Carrie Fisher (Princess Leia). Debut: Shampoo, 1975.



Carrie Fisher came from showbiz stock, had appeared in cabaret with her mother Debbie Reynolds and had made her Broadway debut in 1973 in her mother's show Irene. But she shot her film debut when she was 18, playing a young woman who propositions Warren Beatty in the political satire Shampoo. Reynolds was reportedly shocked to hear her daughter use the F-word in her first film part.



Peter Mayhew (Chewbacca). Sinbad and the Eye of the Tiger, 1977.



Peter Mayhew was the Minotaur in 

Sinbad and the Eye of the Tiger (1977)

Hospital porter Peter Mayhew got his break in the movie business thanks to his large shoe size. 

The producers of the Ray Harryhausen fantasy Sinbad and the Eye of the Tiger spotted him in a newspaper article about people with big feet and called him in to discuss playing the Minotaur. That, in turn, led to him coming to the attention of George Lucas.

Mayhew was 33 when uncredited role in Sinbad reached the screen. By that time, Star Wars was already in the US. But in his native UK, Harryhausen's film helped pass the agonising months when genre fans were waiting for Star Wars to finally cross the Atlantic.

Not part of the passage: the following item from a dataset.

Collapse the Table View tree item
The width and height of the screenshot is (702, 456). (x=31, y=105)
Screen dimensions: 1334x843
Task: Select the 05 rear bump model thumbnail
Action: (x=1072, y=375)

Mark Hamill (Luke Skywalker). Debut: Wizards, 1977.




Mark Hamill had been a busy TV actor since 1970, appearing in episodes of The Bill Cosby Show, The Partridge Family, Cannon and Night Gallery, as well as a longer stint in the soap General Hospital and lending his voice to the 1973 animated series Jeannie. His first role in a feature-length screen production was the TV movie Sarah T. - Portrait of a Teenage Alcoholic in 1975. But if we're counting theatrically-released films, his debt did not come until he provided the voice of Sean in Ralph Bakshi's animated fantasy Wizards, released just three months before Star Wars, when Hamill was 25.  



Anthony Daniels (C-3PO). Debut: Star Wars, 1977.


Anthony Daniels and the C-3PO costume

And finally... He had appeared on stage and radio but Anthony Daniels was the only member of the Star Wars was to have never made a movie before. He was 30 years old when he put on the C-3PO costume.